Diyen Abdullah Enis Savaş; “ben hiç üsküdar’da martı olmadım / herkesten gizledim bunu / sarıldım” dizeleriyle bir hasreti lisana getirir. Üsküdar’da martı olmak, İstanbul’un kadim ruhuyla bütünleşmek değil mi bir bakıma.
SAĞLAM GİRİŞ İÇİN GÜZEL SEÇKİ
Şiirlerini baştan beri takip ettiğim, kimi şiirlerini Edebiyat Ortamı’nda yayımladığım, vakit zaman yol açıcı değerlendirmelerde bulunduğum genç şairlerden biridir Abdullah Enis Savaş. Ebabil Yayınları’ndan çıkan “Tanrı Çiçeklerle Ne Söylemek İstedi” (2022) isimli şiir kitabını karmaşık hisler içinde okudum. Bu karmaşık hislerden biri, mecmualarda tek tek beğeniyle okuduğum şiirlerin bir kitapta bir ortaya gelişinde adeta bir orkestranın konser öncesi akort sırasında çalgılardan çıkan sesler üzere bir uyumsuzluk oluşturmasıdır. Daha somut bir sözle, her şiir güya öteki bir şairin kaleminden çıkmış izlenimi vermesi. Sözgelimi, “İstif” ile “Üsküdar IV”, “Ayin” , “Arşiv” ile “Dudak Gazeli”, “Seda” ile “Kirpik”, “Hiç” ile “Hayat”, “Fuir!” ile “Sansürlü Münacaat” kiminde biçim, kiminde hem biçim hem telaffuz farklılığı… Bütün bu farklılıklar bir arayışı işaret ediyor kuşkusuz. Genç şair tüm bu arayışlar sonunda kendi telaffuzunu, kendi sesini bulacaktır elbette. Zira bu birinci kitap bu türlü bir umudu barındırıyor içinde. Aslında birinci kitap güzel bir seçme yapmayı gerektirir. Edebiyat dünyasına sağlam bir giriş için birinci kitap her vakit kıymetli olmuştur.

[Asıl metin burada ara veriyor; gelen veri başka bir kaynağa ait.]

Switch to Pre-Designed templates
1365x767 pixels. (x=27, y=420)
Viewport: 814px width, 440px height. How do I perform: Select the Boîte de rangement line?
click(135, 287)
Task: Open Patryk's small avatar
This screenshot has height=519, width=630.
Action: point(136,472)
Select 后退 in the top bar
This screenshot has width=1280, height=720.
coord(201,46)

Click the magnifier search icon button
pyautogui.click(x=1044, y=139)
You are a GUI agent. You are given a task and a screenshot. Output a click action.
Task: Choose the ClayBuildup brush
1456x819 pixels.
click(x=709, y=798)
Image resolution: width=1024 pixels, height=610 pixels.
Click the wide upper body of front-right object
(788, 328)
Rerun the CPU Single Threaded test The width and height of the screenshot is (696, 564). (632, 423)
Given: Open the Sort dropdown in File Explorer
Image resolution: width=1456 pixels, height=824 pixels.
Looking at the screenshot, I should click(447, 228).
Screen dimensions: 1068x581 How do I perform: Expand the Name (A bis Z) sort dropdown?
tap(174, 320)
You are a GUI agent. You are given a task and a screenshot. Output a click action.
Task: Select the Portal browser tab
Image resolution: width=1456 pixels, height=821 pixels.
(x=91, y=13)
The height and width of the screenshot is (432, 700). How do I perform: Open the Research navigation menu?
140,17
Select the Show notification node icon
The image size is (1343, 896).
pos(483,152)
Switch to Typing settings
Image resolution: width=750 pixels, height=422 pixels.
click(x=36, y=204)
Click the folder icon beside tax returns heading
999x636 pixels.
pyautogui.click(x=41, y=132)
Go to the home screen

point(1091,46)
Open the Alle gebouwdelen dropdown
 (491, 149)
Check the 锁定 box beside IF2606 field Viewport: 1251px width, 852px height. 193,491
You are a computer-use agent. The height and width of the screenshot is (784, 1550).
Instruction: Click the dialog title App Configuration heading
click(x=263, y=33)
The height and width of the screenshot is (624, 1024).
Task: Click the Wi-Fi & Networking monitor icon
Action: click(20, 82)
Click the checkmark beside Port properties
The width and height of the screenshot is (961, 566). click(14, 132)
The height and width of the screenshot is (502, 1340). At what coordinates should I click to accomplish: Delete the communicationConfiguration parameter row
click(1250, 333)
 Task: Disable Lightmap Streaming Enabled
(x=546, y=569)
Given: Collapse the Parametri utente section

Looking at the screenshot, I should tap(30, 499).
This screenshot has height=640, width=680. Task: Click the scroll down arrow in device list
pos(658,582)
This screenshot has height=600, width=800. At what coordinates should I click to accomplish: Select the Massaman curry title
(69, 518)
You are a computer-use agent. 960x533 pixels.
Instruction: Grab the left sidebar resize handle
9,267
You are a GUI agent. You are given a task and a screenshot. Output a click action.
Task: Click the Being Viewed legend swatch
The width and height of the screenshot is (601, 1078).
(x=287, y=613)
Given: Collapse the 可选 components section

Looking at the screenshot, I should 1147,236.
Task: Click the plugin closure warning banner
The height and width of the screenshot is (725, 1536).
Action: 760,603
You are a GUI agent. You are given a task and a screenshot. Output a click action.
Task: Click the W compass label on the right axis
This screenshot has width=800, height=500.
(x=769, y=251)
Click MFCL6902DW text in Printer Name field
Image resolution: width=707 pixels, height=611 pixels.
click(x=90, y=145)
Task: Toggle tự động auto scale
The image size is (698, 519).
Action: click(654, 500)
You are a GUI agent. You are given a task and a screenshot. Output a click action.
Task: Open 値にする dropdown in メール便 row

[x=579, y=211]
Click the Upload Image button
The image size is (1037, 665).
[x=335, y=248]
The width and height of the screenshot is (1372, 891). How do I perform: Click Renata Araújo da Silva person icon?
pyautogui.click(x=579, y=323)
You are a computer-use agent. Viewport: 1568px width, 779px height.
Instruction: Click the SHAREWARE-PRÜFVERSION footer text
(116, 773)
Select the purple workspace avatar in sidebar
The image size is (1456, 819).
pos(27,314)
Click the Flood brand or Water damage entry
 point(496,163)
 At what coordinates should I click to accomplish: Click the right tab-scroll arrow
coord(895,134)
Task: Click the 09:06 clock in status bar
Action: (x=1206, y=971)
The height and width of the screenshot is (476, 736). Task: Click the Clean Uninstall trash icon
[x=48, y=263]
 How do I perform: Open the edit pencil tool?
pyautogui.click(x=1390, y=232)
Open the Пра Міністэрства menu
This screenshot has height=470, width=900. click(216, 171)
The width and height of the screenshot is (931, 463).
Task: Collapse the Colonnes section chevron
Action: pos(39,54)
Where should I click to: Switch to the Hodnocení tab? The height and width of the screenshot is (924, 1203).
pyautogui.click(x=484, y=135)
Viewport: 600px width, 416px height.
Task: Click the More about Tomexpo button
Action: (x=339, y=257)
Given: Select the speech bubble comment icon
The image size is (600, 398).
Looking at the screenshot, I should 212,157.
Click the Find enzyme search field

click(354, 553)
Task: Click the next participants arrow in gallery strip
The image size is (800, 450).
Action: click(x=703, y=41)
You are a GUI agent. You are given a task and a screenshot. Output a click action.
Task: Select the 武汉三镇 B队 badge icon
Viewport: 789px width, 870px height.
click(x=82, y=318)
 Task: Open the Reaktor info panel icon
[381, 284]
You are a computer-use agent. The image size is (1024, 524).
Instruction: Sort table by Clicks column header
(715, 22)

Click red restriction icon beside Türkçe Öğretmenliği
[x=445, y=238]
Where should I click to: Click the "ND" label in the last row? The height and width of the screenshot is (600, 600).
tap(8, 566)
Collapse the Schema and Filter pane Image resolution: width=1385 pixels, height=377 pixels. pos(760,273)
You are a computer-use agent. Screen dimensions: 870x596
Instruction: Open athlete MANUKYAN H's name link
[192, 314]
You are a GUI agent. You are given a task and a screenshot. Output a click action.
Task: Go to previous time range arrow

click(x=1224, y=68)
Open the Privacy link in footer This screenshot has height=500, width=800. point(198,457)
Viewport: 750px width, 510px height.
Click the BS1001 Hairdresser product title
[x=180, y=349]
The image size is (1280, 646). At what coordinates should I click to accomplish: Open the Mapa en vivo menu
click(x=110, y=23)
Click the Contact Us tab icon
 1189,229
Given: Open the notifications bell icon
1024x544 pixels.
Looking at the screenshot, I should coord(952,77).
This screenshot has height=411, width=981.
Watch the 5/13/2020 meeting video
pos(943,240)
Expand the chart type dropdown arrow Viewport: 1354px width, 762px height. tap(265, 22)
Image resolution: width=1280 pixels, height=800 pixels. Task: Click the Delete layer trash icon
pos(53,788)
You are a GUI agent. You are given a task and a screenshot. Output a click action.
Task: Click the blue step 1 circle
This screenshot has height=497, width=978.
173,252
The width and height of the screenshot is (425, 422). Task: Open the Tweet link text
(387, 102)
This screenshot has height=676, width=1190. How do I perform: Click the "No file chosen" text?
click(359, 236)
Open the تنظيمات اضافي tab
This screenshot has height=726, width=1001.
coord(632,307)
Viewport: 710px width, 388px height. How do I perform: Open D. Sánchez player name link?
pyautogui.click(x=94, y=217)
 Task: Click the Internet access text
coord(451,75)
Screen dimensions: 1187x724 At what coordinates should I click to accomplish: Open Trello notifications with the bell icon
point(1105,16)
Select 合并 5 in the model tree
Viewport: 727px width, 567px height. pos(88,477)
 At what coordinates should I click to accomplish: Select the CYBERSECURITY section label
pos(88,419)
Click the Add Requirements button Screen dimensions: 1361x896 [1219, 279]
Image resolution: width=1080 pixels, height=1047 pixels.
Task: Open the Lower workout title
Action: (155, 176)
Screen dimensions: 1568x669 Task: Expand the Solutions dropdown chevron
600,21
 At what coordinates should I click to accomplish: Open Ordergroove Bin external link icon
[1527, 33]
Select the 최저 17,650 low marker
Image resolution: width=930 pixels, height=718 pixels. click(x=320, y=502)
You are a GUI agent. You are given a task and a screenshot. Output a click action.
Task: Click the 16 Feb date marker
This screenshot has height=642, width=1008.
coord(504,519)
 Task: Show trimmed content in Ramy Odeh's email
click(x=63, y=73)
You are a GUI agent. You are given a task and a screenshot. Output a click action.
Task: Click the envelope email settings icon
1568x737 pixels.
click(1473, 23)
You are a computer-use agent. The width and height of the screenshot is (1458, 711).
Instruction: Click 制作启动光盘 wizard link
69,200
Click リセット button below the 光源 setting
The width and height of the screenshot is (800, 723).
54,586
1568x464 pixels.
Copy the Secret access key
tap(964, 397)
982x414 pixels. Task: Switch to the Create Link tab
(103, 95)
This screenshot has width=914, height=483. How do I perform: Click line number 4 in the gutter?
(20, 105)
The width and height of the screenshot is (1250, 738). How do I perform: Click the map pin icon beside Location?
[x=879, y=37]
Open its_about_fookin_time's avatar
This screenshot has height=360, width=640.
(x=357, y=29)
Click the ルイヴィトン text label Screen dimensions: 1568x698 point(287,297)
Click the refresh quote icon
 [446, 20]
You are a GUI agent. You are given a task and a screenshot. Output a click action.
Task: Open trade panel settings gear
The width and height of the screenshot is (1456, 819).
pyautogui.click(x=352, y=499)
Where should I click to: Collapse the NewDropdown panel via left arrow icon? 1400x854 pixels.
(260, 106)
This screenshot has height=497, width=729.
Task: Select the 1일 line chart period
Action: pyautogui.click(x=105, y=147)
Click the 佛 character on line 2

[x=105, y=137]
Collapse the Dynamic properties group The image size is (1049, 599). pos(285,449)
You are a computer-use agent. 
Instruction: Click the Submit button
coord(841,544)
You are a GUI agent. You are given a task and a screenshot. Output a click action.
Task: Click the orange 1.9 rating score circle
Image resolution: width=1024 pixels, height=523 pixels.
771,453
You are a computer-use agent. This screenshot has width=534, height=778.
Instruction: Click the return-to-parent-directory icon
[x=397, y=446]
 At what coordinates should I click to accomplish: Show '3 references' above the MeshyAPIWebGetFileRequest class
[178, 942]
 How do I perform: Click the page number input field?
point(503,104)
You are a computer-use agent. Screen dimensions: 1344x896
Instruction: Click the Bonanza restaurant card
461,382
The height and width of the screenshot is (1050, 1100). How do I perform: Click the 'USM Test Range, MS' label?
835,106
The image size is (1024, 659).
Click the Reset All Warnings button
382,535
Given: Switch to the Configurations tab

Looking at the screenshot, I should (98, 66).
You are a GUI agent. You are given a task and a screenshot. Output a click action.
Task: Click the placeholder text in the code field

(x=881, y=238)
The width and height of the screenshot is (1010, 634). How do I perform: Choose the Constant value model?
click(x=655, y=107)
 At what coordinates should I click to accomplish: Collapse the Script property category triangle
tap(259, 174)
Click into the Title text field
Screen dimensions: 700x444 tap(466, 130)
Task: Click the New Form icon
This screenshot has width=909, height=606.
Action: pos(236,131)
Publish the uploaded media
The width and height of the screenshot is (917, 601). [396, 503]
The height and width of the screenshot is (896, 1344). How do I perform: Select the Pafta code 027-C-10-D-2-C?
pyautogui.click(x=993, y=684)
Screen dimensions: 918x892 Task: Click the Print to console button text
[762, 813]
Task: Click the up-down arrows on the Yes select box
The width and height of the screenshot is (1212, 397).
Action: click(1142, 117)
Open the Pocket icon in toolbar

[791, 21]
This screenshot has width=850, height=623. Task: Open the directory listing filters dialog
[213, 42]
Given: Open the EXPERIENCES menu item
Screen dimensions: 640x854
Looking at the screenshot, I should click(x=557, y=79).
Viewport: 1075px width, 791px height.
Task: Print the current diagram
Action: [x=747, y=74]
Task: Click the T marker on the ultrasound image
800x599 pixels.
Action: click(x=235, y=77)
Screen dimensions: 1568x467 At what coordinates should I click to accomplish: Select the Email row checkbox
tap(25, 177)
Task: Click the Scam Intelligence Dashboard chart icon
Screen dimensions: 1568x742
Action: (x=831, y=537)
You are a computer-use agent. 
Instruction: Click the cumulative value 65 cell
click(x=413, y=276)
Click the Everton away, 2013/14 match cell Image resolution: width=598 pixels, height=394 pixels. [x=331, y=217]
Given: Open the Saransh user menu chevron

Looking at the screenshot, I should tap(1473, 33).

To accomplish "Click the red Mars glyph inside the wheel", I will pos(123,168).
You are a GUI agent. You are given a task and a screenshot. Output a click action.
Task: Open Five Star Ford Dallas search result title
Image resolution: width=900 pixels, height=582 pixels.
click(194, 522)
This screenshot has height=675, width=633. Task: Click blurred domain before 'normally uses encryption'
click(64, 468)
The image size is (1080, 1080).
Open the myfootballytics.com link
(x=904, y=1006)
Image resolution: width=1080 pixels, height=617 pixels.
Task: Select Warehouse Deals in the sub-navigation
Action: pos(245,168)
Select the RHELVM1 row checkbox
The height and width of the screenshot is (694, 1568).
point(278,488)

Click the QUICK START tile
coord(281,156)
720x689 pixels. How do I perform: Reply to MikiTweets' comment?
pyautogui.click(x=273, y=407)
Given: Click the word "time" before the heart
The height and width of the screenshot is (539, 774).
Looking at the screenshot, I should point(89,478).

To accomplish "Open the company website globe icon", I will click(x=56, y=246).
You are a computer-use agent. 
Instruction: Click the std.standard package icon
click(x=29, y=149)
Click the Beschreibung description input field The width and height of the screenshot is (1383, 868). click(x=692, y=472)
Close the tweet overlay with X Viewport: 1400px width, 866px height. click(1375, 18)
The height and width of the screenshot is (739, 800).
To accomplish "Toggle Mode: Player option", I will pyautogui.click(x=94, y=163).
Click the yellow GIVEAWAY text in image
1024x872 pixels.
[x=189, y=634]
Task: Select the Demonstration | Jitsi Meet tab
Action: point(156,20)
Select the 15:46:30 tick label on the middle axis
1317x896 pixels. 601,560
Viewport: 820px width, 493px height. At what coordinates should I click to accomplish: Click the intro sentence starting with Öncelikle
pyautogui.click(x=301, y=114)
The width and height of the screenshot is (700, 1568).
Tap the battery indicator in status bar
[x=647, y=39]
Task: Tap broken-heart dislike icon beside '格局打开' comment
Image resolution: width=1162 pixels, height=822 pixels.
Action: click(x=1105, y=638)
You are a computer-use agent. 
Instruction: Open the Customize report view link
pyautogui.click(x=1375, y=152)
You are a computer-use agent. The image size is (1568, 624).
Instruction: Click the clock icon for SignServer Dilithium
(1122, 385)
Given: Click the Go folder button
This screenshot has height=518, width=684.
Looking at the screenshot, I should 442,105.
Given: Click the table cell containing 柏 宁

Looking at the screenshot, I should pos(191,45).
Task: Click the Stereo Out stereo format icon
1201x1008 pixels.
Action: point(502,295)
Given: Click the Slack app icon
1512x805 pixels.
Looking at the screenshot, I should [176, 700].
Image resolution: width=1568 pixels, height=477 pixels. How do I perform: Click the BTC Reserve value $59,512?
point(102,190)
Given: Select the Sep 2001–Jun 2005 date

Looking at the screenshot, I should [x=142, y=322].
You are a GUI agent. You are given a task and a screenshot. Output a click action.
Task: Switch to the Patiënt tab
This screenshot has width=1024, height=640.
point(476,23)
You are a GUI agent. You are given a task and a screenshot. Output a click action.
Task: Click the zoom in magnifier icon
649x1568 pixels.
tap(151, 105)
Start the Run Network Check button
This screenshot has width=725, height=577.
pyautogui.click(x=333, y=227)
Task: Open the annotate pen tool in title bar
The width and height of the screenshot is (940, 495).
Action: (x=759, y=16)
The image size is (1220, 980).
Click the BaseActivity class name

Bir öteki karmaşık his da çabucak hemen her şiirde geçen “ölüm”, “mezar”, “tabut”, “ceset”, “kefen”, “cenaze” sözcükleri… İç karatıcı bir tablo oluşturuyor adeta. Kuşkusuz dünyamız güllük gülistanlık değil. Cinayetlerin, katliamların, savaşların arkası ardı kesilmiyor. Kovit salgınından milyonlarca insan öldü. Afrika’da açlıktan binlerce insan ölüyor. Dünya bir ceset yığınına dönüştü. Hepsi gerçek, amenna. Bu trajik dehşet tabloları akşam sabah medya vasıtasıyla gözlerimize sokuluyor. Giderek kanıksıyoruz artık. Hiçbir dehşet, hiçbir katliam sahnesi bizi ürpertmiyor bir müddet sonra. Dolaysıyla bizler de birer cesede dönüşüyoruz. Şiir, bizi diriltici bir fonksiyon yüklenmeli bu türlü vakitlerde. Bilhassa de şiiriyle okurla ünsiyet kurmak isteyen genç bir şairden dünyaya farklı bir pencere açması beklenir. Bu pencereden renkli, ışıklı bir dünyaya bakmalıyız. Bu pencere bize insanlığın yitirdiklerini gösteren bir pencere olmalı. Yitirdiklerimizi gördükçe kendimize bir inanç gelir tahminen. Dünyayı güzelleştirecek olanın yitirdiklerimiz olduğunun şuuruna varırız böylelikle.